Daily Pleasures: French Ceramics from the Marylou Boone Collection includes excellent examples of faience and soft-paste porcelain.
Faience: Although initially faience was an attempt to mimic true hard-paste porcelain imported into Europe from Asia, eventually, it became distinctive and sought-after in its own right. Faience is a type of ceramic made with an earthenware body that is coated with a white opaque tin glaze, and then decorated. Originally invented in Italy, where it was called maiolica, this tin-glazed earthenware was introduced to France in the mid-sixteenth century. It became quite popular in France, and French production of faience flourished when Italian ceramists emigrated, bringing with them the secrets of tin-glazed earthenware production.

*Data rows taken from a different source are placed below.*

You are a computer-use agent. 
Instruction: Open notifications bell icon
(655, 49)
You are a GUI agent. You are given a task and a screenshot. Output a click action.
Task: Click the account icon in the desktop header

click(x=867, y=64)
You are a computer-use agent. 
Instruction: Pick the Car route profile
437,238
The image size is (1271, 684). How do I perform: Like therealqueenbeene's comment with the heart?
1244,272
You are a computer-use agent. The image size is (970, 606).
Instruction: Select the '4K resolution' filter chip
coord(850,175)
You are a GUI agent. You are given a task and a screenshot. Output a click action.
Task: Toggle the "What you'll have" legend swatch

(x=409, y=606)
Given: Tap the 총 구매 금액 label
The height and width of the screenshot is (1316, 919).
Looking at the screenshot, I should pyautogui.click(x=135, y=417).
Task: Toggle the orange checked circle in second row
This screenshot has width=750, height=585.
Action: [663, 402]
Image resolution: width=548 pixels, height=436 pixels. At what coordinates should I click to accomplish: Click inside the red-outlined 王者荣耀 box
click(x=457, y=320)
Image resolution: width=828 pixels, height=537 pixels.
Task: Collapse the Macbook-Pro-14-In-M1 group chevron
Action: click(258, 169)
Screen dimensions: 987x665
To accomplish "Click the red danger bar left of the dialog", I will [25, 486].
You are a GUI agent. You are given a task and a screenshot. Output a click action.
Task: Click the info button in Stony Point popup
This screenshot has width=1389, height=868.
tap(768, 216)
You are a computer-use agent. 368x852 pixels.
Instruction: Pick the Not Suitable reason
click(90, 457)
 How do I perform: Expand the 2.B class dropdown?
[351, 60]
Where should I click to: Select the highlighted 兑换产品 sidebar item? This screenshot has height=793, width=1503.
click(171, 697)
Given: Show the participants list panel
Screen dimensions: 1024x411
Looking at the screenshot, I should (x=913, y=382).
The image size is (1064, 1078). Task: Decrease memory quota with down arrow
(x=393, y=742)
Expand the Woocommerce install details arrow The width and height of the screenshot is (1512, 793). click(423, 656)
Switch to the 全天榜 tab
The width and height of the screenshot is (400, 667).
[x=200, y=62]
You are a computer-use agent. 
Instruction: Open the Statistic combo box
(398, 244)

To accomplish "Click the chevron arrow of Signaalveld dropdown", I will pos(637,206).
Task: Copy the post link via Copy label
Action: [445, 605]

Soft –Paste porcelain resulted from experiments designed to unlock the secrets of Asian hard-paste porcelain. French ceramic manufactories of the 17th and 18th centuries tried different ways to achieve the translucency and strength of the beautiful porcelain wares coming from Asia. But they had not yet discovered kaolin, the vital ingredient for hard-paste porcelain, so they used ingredients such as ground glass and fine clay which necessitated a lower firing temperature. Their methods resulted in a type of porcelain, known as soft-paste, or pâte tendre. The first soft-paste porcelain manufactured on a commercial scale in Europe was produced in the late seventeenth century at Saint-Cloud, outside Paris. In the following century soft-paste porcelain was made in Chantilly, Vincennes-Sèvres, Mennecy, and other manufactories.